#### [Material for the task]
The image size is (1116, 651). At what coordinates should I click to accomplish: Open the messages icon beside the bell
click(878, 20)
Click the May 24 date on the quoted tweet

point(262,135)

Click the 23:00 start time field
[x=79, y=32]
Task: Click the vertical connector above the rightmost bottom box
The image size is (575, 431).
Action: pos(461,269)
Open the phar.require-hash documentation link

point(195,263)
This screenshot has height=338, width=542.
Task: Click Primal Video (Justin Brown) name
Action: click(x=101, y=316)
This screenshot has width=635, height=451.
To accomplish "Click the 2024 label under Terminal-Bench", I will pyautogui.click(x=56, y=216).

--

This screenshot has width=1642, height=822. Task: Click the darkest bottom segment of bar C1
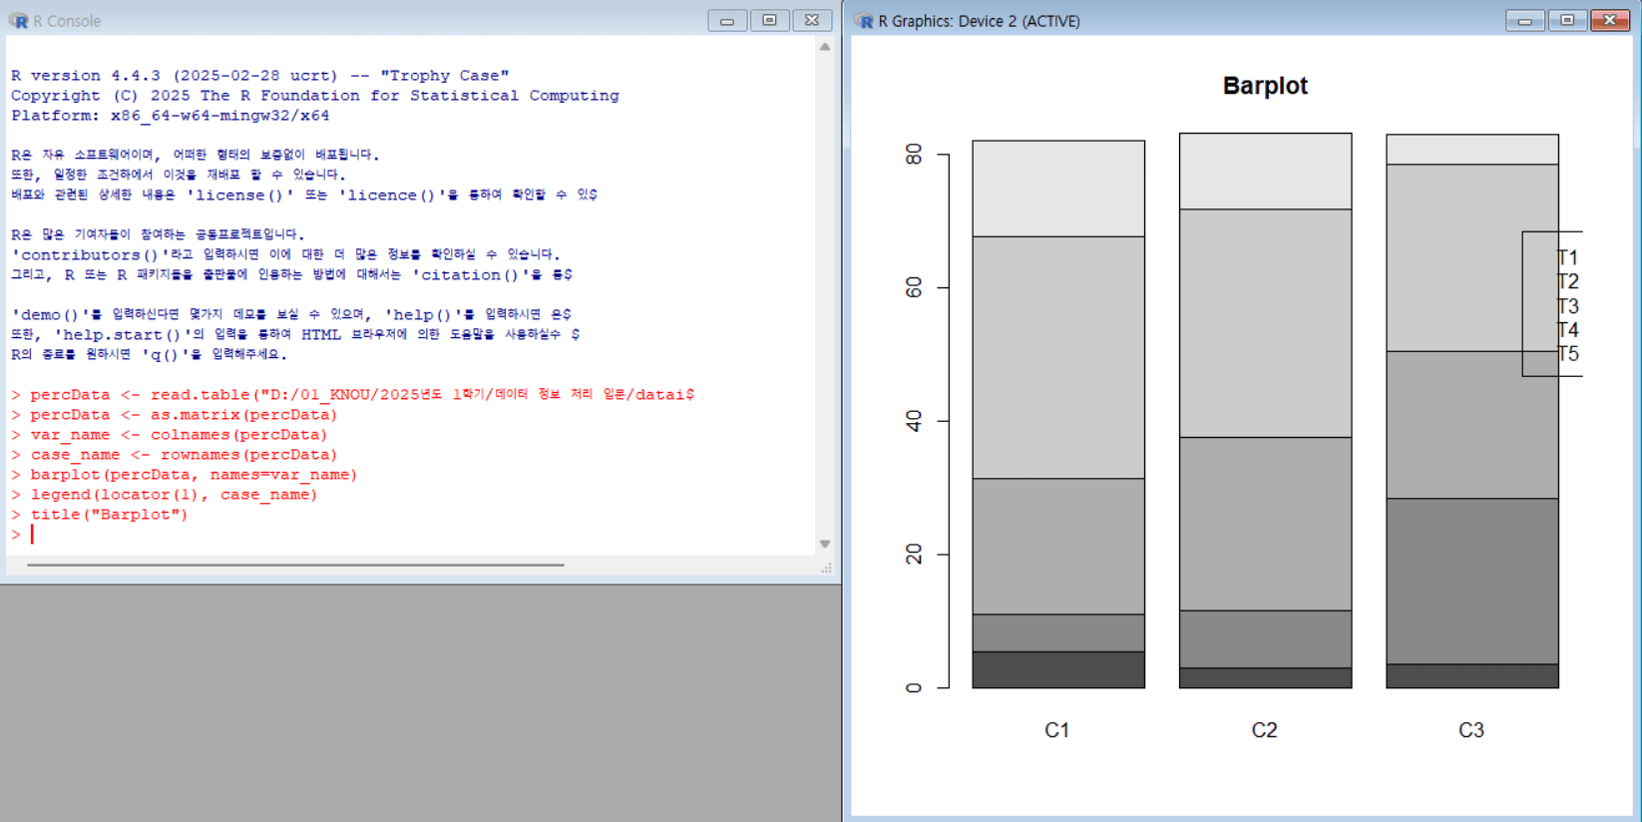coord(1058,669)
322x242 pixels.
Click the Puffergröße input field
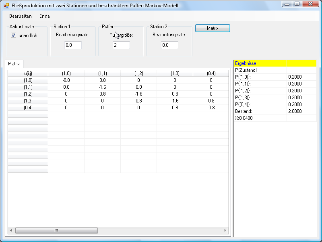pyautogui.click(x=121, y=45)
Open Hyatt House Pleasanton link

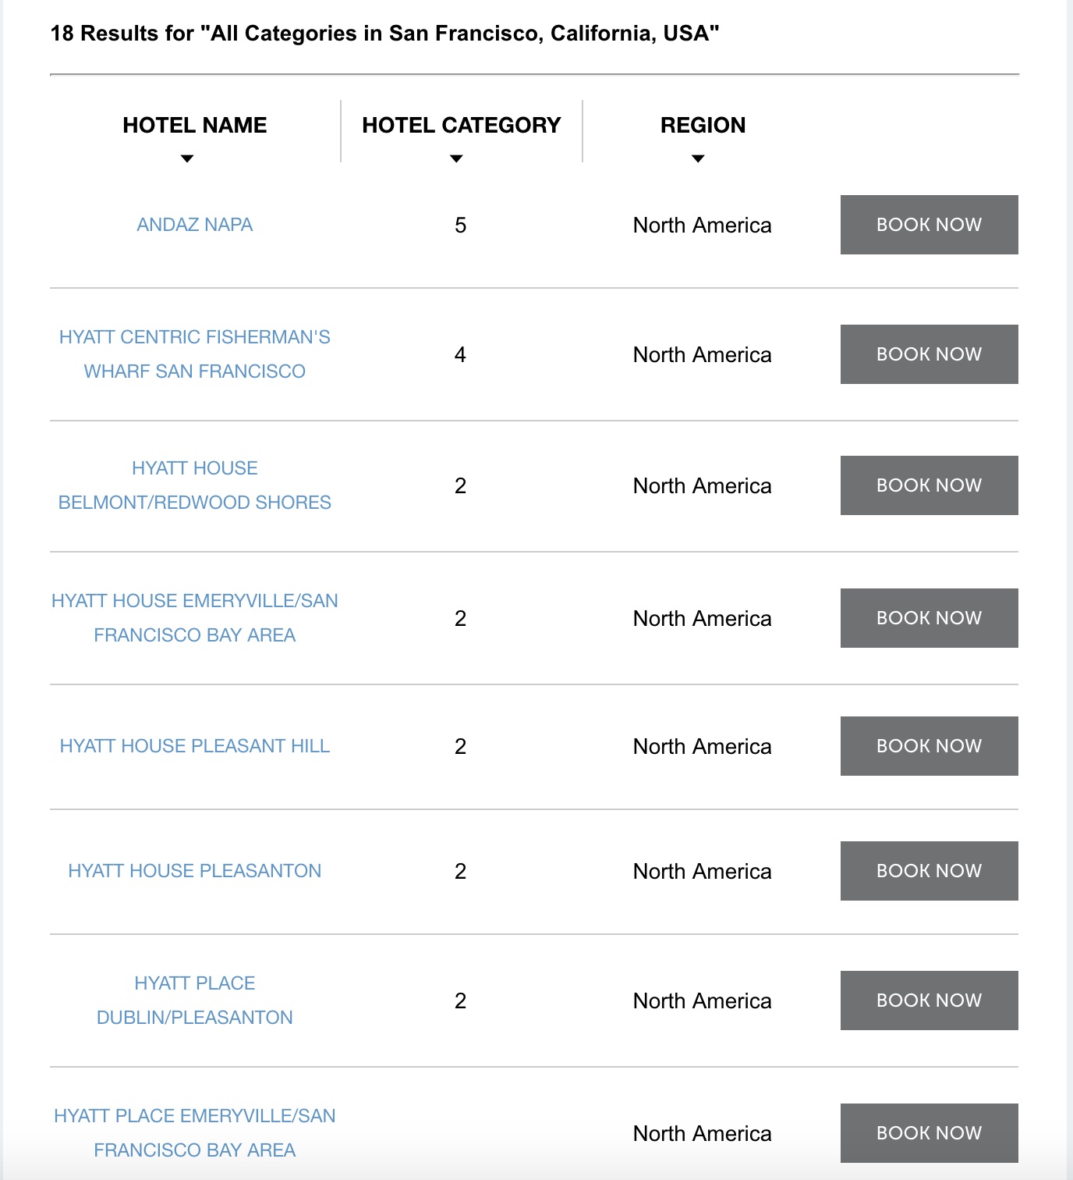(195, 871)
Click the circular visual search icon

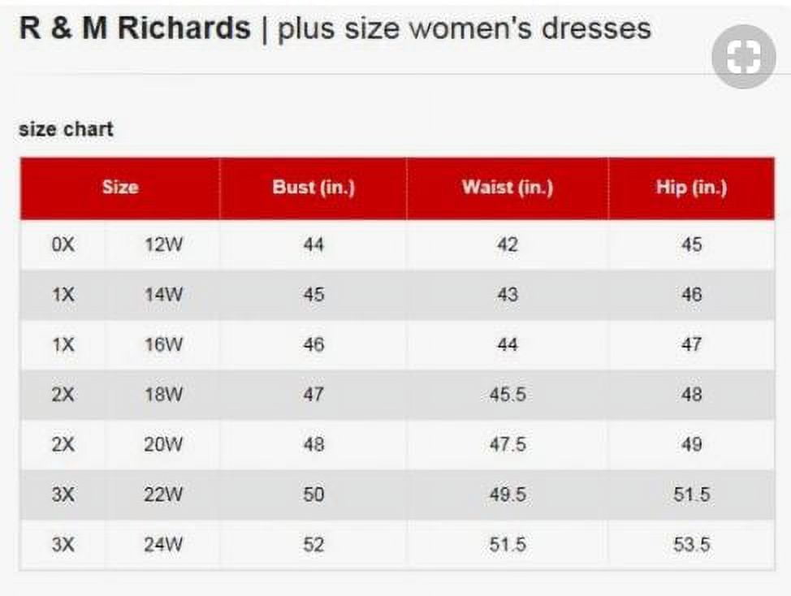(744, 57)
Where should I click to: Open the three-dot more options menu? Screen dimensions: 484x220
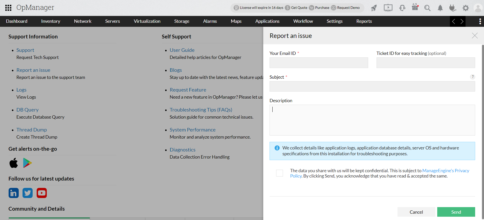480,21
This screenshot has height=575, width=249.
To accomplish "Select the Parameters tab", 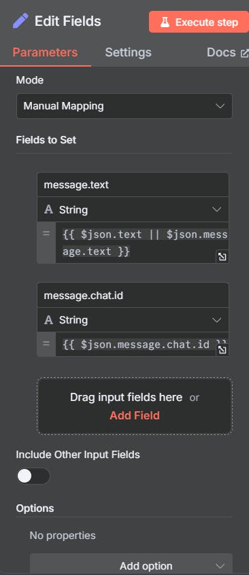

...

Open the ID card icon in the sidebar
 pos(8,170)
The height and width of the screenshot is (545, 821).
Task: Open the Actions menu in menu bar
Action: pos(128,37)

#### [What you need to do]
Copy out only the lines above from the one with "The image size is (1116, 651)." to the one with "Task: Click the vertical", inclusive, exactly as they stand.

#### [Output of the exercise]
The image size is (1116, 651). At what coordinates should I click to accomplish: Open the messages icon beside the bell
click(878, 20)
Click the May 24 date on the quoted tweet

point(262,135)

Click the 23:00 start time field
[x=79, y=32]
Task: Click the vertical connector above the rightmost bottom box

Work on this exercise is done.